Another Valentine’s Day card shows Cupid’s arrow, deflected off an office water cooler, striking an unintended target--a huge, grotesque man--just as the office sex pot is walking past his desk, dressed in a tight, low-cut blouse and a hip-hugging mini-skirt. “How was your Valentine’s Day?” the caption asks.

A Christmas card parody that sells well, according to Magpie, shows a smiling young woman in a bikini, the top and bottom of which are large silk bows, one red, the other green. The caption? “You have one more gift to unwrap.” The alternate card shows a smiling young man wearing a pair of swimming trunks, half red and half green, and bears the same caption.

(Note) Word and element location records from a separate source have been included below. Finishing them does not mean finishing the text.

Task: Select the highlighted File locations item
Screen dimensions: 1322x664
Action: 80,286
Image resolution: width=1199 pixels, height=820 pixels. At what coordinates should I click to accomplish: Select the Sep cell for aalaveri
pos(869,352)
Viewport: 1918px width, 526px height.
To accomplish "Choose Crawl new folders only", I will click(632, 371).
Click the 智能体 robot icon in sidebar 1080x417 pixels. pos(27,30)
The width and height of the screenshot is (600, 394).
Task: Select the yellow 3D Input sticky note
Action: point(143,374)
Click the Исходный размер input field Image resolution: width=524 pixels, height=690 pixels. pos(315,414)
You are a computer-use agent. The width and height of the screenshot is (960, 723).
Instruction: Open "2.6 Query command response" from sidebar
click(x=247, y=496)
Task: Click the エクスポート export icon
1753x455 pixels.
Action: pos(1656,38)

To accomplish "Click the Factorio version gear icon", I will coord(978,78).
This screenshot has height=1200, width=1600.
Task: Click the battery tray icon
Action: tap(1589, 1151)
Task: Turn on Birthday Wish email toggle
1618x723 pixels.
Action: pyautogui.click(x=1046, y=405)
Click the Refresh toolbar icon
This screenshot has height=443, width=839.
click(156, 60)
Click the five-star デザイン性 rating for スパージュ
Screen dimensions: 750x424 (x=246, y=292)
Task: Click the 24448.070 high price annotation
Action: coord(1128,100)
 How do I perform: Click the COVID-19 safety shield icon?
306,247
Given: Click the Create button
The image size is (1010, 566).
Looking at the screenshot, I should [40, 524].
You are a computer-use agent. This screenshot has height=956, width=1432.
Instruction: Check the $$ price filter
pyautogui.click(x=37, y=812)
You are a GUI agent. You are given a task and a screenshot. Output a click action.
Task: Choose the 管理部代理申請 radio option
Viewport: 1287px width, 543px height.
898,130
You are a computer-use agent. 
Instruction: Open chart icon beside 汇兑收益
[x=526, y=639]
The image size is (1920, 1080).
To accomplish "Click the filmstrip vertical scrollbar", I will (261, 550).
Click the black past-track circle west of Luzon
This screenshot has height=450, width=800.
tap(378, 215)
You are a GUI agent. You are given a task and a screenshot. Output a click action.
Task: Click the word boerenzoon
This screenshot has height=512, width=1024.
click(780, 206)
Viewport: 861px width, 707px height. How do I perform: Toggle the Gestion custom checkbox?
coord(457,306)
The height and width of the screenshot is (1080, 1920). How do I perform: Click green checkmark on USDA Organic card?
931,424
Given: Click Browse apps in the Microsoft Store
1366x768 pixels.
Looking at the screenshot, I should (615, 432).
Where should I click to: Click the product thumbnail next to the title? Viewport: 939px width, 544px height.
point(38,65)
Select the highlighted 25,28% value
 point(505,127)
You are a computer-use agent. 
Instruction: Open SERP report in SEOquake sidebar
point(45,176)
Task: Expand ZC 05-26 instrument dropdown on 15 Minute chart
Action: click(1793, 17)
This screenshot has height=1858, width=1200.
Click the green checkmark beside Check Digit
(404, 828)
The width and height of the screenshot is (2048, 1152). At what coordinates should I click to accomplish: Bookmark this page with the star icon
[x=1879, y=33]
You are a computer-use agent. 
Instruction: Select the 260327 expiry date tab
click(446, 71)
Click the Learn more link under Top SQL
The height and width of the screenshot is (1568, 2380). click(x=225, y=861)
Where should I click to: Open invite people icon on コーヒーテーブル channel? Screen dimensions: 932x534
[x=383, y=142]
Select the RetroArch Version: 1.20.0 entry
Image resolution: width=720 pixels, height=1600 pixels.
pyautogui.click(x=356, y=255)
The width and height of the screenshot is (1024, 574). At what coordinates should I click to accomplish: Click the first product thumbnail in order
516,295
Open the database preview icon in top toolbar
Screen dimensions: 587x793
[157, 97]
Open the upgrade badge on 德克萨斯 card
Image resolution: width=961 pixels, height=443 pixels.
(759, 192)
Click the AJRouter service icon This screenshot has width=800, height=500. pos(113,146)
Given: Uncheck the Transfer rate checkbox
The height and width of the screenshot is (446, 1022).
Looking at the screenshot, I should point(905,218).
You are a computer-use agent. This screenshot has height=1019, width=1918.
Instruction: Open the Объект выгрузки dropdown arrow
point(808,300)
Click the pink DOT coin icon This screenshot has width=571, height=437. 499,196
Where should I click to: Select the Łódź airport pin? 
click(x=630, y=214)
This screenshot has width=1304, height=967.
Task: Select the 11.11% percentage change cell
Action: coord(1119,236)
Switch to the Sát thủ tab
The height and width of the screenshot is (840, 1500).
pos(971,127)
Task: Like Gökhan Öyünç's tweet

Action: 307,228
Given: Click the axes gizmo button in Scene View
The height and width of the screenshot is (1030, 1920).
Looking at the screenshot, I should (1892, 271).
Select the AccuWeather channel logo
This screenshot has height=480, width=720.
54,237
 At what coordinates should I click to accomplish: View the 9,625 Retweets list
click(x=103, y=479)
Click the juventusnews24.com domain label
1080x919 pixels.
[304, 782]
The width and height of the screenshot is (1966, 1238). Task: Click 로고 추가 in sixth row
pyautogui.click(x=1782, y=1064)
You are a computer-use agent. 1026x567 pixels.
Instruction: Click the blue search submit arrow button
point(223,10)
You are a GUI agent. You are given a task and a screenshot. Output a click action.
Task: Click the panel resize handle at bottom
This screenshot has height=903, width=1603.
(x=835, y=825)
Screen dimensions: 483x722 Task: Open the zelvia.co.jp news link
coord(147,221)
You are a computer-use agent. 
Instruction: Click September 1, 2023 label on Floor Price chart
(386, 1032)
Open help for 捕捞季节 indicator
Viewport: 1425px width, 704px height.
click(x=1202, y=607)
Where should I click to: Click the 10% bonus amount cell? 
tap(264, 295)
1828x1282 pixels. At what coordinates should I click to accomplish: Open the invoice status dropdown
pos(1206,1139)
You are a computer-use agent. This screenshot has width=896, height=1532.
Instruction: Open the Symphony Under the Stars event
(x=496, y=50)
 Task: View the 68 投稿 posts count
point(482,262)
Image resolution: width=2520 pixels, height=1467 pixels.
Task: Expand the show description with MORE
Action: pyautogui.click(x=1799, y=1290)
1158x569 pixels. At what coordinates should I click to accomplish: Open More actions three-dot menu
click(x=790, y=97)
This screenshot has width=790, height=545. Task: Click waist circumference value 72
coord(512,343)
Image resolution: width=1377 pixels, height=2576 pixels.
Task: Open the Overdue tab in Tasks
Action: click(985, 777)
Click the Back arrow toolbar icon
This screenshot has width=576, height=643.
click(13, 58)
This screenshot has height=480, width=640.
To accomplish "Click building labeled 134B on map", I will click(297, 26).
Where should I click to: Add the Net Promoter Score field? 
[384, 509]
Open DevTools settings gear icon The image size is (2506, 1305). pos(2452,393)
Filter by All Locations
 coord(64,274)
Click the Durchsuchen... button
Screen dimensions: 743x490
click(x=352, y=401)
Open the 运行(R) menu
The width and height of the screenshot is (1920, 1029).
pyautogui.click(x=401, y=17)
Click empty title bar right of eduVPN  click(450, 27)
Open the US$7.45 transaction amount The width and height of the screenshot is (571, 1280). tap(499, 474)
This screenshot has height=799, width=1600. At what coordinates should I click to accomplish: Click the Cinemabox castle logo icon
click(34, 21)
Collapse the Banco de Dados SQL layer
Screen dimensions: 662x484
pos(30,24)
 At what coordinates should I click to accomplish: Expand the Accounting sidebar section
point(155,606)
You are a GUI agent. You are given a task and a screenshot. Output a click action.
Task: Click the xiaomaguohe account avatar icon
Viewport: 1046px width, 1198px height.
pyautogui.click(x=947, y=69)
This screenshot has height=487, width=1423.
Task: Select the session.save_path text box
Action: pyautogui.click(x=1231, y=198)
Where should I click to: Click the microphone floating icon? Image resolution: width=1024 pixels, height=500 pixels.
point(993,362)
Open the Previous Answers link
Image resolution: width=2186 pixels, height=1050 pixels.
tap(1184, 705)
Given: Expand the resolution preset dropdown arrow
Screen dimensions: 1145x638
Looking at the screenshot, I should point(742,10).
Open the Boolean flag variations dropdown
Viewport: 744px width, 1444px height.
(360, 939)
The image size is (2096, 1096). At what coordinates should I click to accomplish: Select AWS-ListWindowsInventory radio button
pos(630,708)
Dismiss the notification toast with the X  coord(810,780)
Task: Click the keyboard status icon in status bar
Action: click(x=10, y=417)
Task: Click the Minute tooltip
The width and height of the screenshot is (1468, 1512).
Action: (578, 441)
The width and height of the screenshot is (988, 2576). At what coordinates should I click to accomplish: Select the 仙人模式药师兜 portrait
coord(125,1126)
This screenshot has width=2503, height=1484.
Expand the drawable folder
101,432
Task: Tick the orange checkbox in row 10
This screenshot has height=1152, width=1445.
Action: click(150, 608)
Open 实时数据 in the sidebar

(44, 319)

Another yuletide card shows a Christmas tree that is nearly buried in an avalanche of gift-wrapped Christmas presents. Its caption reads, “The true meaning of Christmas.”

An Easter card shows an amorous young couple kissing under a doorway above which hangs a sprig of mistletoe. In the background, there are a Christmas tree and all the holiday trimmings. In the caption, “Happy Easter” is written above “Merry Christmas,” which is crossed out, and, in parenthesis, the explanation “We’re recycling paper this year,” appears. “This card is popular among the tree huggers,” Magpie says.

“Our most popular Halloween card,” Magpie says, “shows a surprised man opening his front door to a woman who is standing on his porch, dressed as a prostitute. In the caption, she says to him, ‘Trick or treat?’” Another popular card for this holiday, she says, shows a man in a ghost costume declining the hotdog that a woman in a witch’s costume offers him. The caption reads, “Don’t be a Halloweenie.”

Weezil Greeting Cards plans to launch a line of cards for imaginary holidays as well. “Most men, we’ve learned, don’t know when holidays fall or which days are considered holidays, so we thought we’d throw a few extra holidays into the mix, publicize them, and make sure the guys know that they will annoy their wives or girlfriends if they forget to give them a card on, say, National Nasturtium Day or Merkin Appreciation Day.”